PR	Fix Content	Typical Agentic-RL Scenario
#12851	poll: Only write back revents	tmux, libevent poll backend
#12911	proc: Add /proc/sys/fs/pipe-max-size	Python libraries like wurlitzer
#12915	pty: Implement TCSBRK / TCFLSH	pyserial, interactive PTY programs
#12814	proc: Add randomize_va_space	Performance and security inspection tools
#12813	sysfs: Add /sys/dev/block and /sys/dev/char	lsblk, device-related tools
#12819	proc: Fill in fdinfo fields	lsof, fuser, diagnostic tools
#12786	devpts: Fix ISIG check	Interactive shells / terminal-based agents
#12853	vfs: FICLONE* returns EOPNOTSUPP	file copying tools

In this sense, Agentic-RL is not just a new use case for gVisor; it has also pushed our compatibility engineering toward a more AI-driven workflow.

Conclusion

Agentic-RL is both a proving ground for gVisor and, in practice, a large-scale regression suite: it continuously drives real-world projects through the sandbox and exposes compatibility boundaries that standard unit tests struggle to cover. By bringing AI agents into this verification loop, we can evaluate gVisor’s production readiness with data rather than intuition.

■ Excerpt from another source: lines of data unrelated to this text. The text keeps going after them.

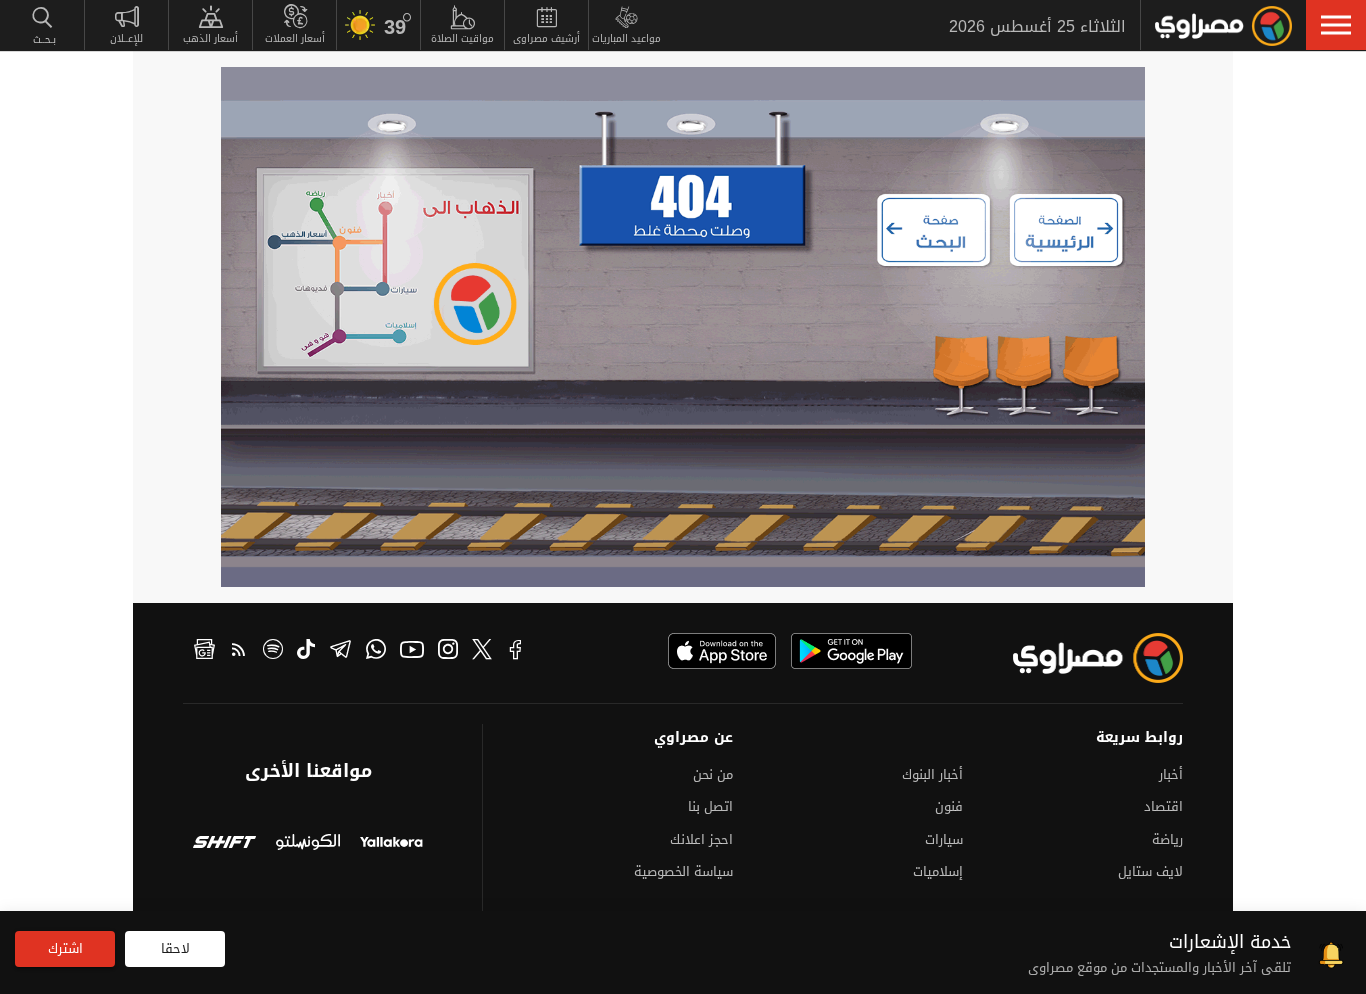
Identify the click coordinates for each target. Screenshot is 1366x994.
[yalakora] (391, 844)
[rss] (239, 652)
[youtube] (412, 652)
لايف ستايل (1150, 871)
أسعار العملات (295, 38)
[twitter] (482, 652)
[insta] (448, 652)
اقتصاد (1163, 806)
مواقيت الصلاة (462, 38)
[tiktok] (306, 652)
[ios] (722, 651)
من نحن (713, 774)
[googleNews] (204, 652)
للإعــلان (126, 38)
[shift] (224, 844)
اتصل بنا (710, 806)
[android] (851, 651)
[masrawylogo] (1080, 658)
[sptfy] (273, 652)
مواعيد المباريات (626, 38)
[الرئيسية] (1223, 26)
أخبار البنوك (932, 774)
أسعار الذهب (210, 38)
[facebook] (516, 652)
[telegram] (340, 652)
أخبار (1171, 774)
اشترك (65, 948)
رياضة (1167, 839)
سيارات (944, 839)
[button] (1336, 25)
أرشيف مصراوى (546, 38)
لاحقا (175, 948)
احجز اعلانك (701, 839)
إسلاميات (938, 871)
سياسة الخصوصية (683, 871)
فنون (949, 806)
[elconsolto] (307, 844)
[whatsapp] (376, 652)
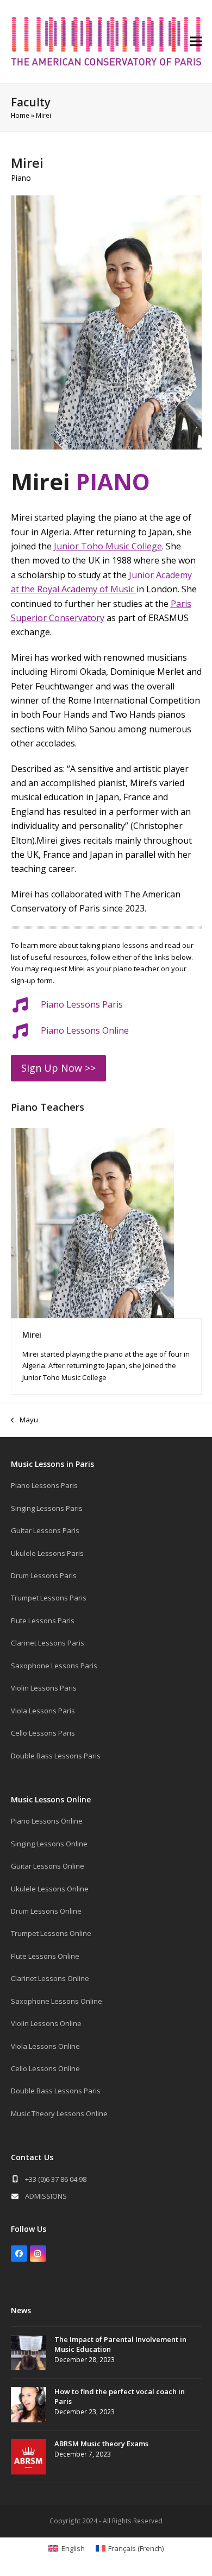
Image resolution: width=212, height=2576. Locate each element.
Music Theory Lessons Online (59, 2113)
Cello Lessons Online (45, 2068)
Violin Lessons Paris (44, 1688)
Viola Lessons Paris (43, 1711)
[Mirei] (92, 1222)
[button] (196, 41)
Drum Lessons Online (46, 1911)
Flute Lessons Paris (42, 1620)
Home (20, 115)
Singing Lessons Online (49, 1844)
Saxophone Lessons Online (56, 2001)
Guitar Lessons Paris (45, 1530)
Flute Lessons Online (45, 1956)
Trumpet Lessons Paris (48, 1598)
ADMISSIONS (46, 2196)
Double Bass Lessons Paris (56, 1756)
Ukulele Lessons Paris (47, 1553)
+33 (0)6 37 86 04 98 (55, 2179)
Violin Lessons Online (46, 2023)
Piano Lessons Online (47, 1821)
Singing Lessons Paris (47, 1508)
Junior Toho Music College (108, 546)
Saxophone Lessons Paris (54, 1665)
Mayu (24, 1420)
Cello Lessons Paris (43, 1733)
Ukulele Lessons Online (50, 1889)
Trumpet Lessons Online (51, 1933)
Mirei (31, 1335)
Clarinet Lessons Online (50, 1978)
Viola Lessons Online (45, 2046)
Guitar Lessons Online (47, 1866)
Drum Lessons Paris (44, 1575)
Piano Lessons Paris (82, 1004)
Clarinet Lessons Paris (47, 1643)
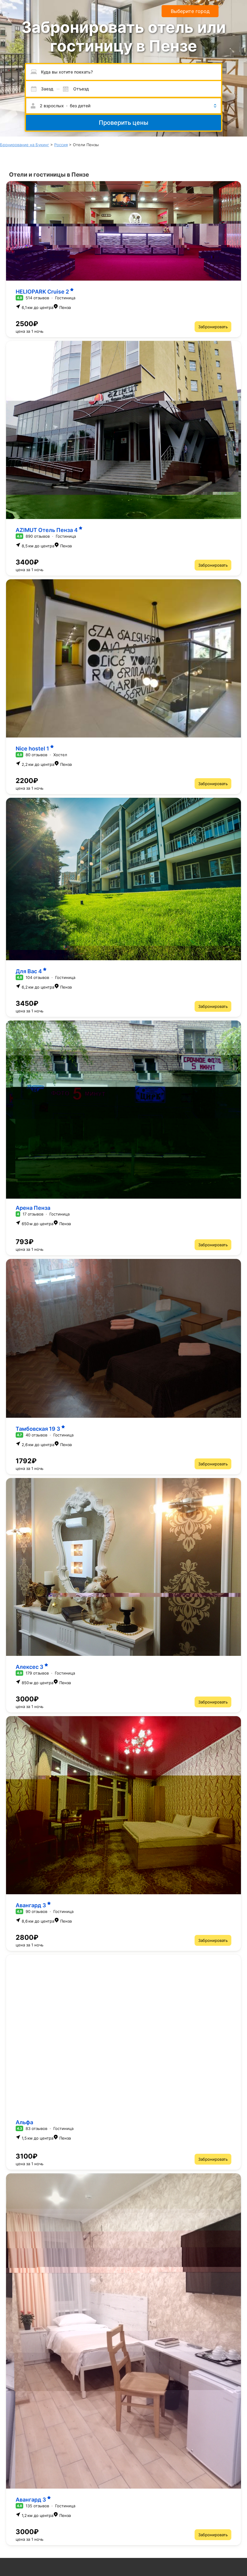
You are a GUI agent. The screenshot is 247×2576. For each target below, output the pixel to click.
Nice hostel (32, 748)
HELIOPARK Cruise (42, 291)
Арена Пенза (33, 1208)
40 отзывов (36, 1435)
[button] (123, 106)
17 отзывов (33, 1214)
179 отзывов (37, 1673)
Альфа (24, 2122)
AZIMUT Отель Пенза (47, 530)
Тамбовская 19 (38, 1429)
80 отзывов (36, 754)
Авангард (31, 1905)
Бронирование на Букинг (24, 144)
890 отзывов (38, 536)
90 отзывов (36, 1911)
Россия (61, 144)
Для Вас (29, 971)
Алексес (29, 1667)
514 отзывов (37, 297)
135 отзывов (37, 2505)
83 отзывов (36, 2128)
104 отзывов (37, 977)
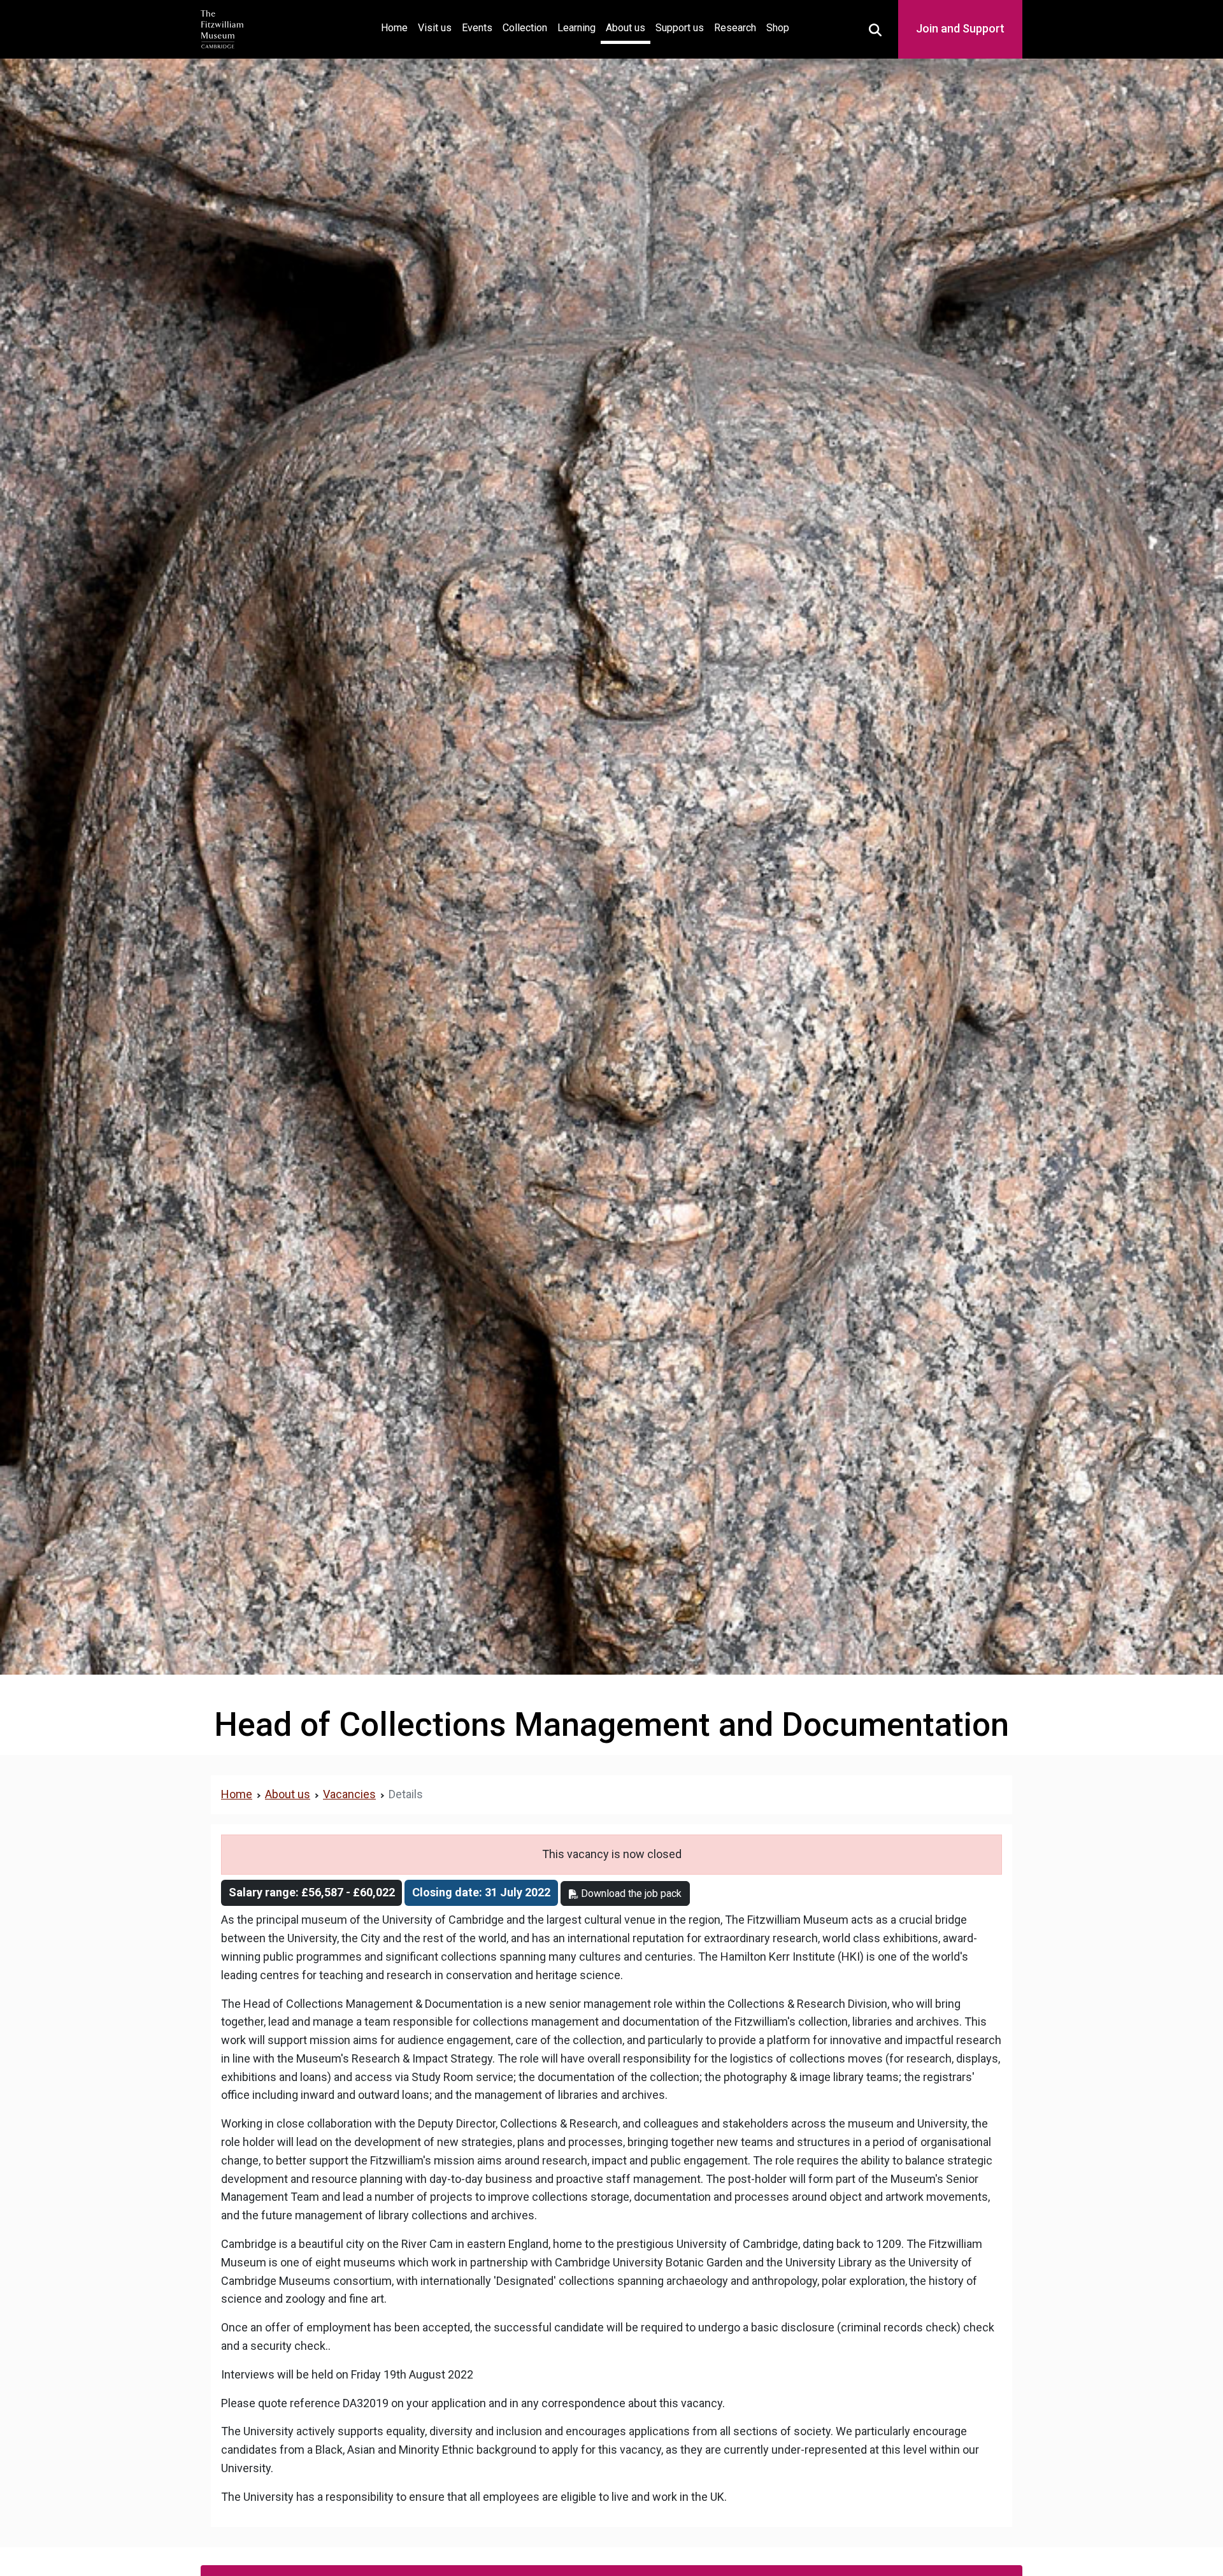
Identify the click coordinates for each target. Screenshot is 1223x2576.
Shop (777, 28)
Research (735, 28)
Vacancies (349, 1794)
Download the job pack (630, 1893)
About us (625, 28)
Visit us (435, 28)
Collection (525, 28)
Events (477, 28)
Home (397, 27)
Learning (576, 28)
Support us (679, 28)
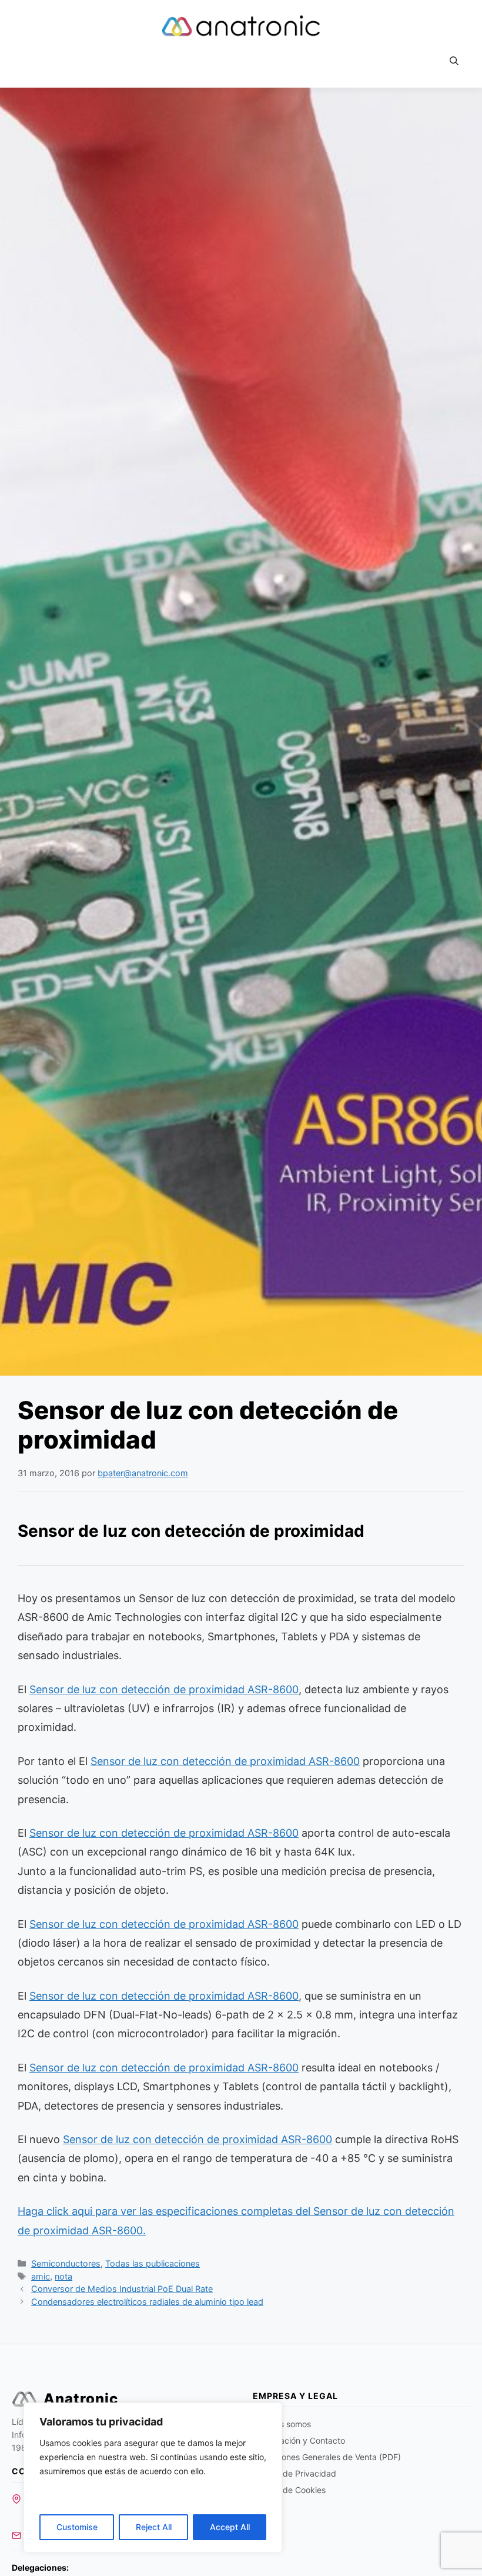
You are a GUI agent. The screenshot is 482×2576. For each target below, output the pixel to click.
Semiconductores (66, 2263)
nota (63, 2276)
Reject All (154, 2527)
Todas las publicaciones (152, 2263)
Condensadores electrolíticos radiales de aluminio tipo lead (147, 2302)
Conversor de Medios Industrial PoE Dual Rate (122, 2289)
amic (40, 2276)
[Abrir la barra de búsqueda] (454, 61)
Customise (77, 2527)
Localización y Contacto (299, 2440)
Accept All (230, 2527)
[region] (153, 2477)
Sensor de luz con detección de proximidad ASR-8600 (164, 1689)
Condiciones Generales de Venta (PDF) (327, 2457)
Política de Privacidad (294, 2473)
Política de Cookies (289, 2490)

Our conclusions are simple:

1. gVisor’s compatibility has proven to be production-ready.
2. Most “compatibility issues” should not actually be attributed to gVisor.
3. Real-world workloads are better than handpicked tests at revealing critical problems.
4. AI-driven compatibility analysis is practical.

As AI agents take on heavier tasks, the code-execution sandbox will become an indispensable security foundation. We will continue refining this AI-driven verification system, applying it to new datasets and language stacks, and upstreaming our findings to the gVisor community. For Agentic-RL, a good sandbox is not just secure—it also needs to be highly compatible, debuggable, and able to evolve alongside real-world workloads.